時間は一般的に過去・現在・未来に区分される。だが、この三つの形態は驚くほど異なる。固体、液体、気体ほどの違いがある。
長い時間軸を一本の線だと考えてみよう。過去は、その線の上にすでに描かれた筆跡だ。消すことはできないが、確実にそこにある。未来は、まだ線が引かれていない空白だ。存在しない。
では現在は何か。線の上をなぞる指そのものだ。接している一点でしかなく、同じ点に二度触れることは一度もない。
この比喩が面白いのは、未来に直接影響を与えられるのが「指」——つまり現在——だけだという点だ。過去の筆跡が未来の線に多少の影響を与えることはあるかもしれないが、直接的に未来を動かせるのは、今この瞬間の指の動きだけだ。

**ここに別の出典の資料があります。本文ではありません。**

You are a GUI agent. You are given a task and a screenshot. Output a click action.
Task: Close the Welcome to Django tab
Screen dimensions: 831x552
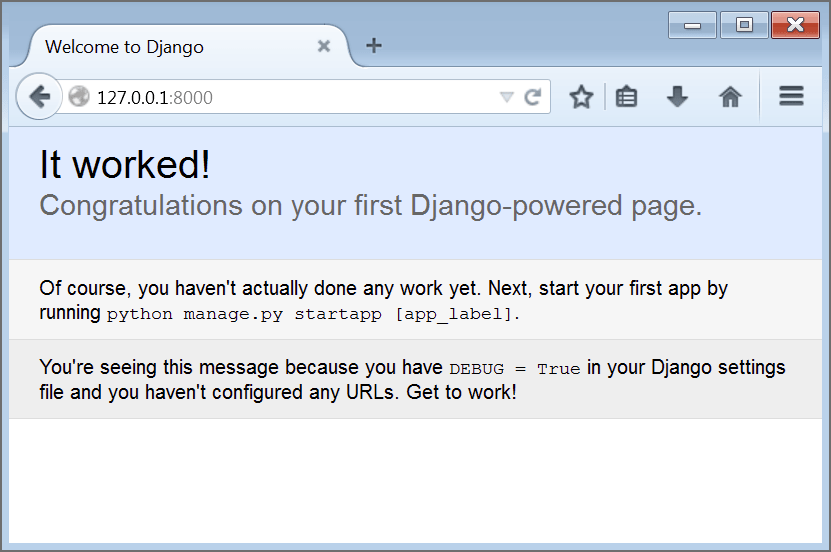323,46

走りすぎる人は、指を力任せに動かして線をぐちゃぐちゃにする。止まりすぎる人は、指を動かすのを忘れて、線が途切れる。刃先を歩くとは、指の圧と速度を意識し続けることに他ならない。

バランス筋を鍛える
とはいえ、「バランスを取れ」と言うのは簡単だ。問題は、どうやってそれを実行するかだろう。
一つの提案がある。バランス筋という概念だ。
体幹を鍛えれば、身体のバランスが良くなる。同じように、生き方のバランスにも「筋肉」がある。使わなければ衰えるし、鍛えれば強くなる。

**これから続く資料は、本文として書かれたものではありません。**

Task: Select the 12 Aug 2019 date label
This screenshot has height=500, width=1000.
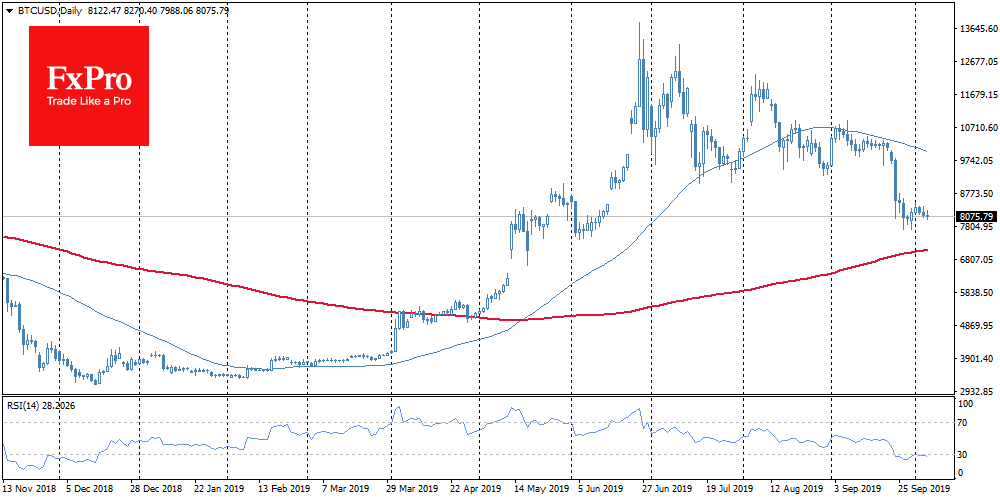Action: coord(798,491)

具体的にどう鍛えるか。たとえば、走りすぎる傾向がある人は、意図的に「何もしない時間」を1日に15分だけ作る。スマホも本もなし。ただ座る。これは想像以上に難しい。何かしていないと落ち着かない人ほど、この15分が苦痛になる。だが、その苦痛こそがバランス筋に負荷がかかっている証拠だ。
逆に、止まりすぎる傾向がある人は、1日に1つだけ「能動的にやったこと」を日記に書く。大きなことでなくていい。「散歩した」「あの本を3ページ読んだ」で十分だ。重要なのは、自分の意志で動いたという実感を、小さくても確保すること。

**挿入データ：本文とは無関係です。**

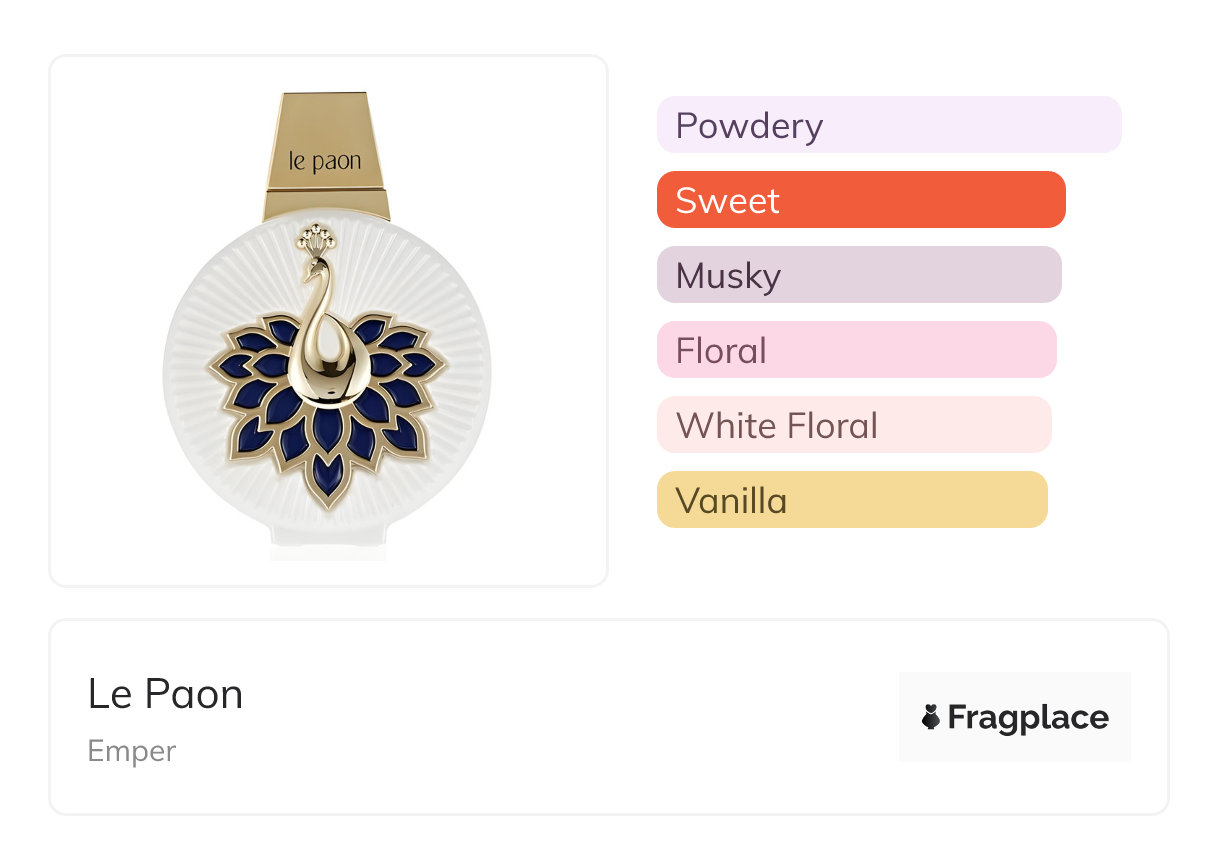Select the Sweet accord bar

coord(861,200)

正直に言えば、自分自身もこのバランスは全然うまく取れていない。ゆったりした日もあれば、深夜までスマホを手放せない日もある。バランス筋が十分に育っているとは言いがたい。だが、筋トレと同じで、今日うまくいかなくても明日また1回やればいい。

倒れないための唯一の方法
自転車に乗ったことがある人はわかるだろう。自転車は止まると倒れる。だが、走りすぎてもコントロールを失って倒れる。 倒れない唯一の方法は、適切な速度で走り続けることだ。
人生も同じだ。走ることだけに集中してはいけない。止まることだけに甘えてもいけない。大事なのは、倒れないように、どちらか一方に落ちないように、自分の速度を調整し続けること。
というわけで、「頑張りが足りない」と自分を責めている人も、「頑張れない自分がダメだ」と落ち込んでいる人も、実は必要なものは同じだ。バランス筋。それは一朝一夕には育たないが、毎日少しずつ負荷をかけることはできる。
今日あなたは、走りすぎただろうか。それとも、止まりすぎただろうか。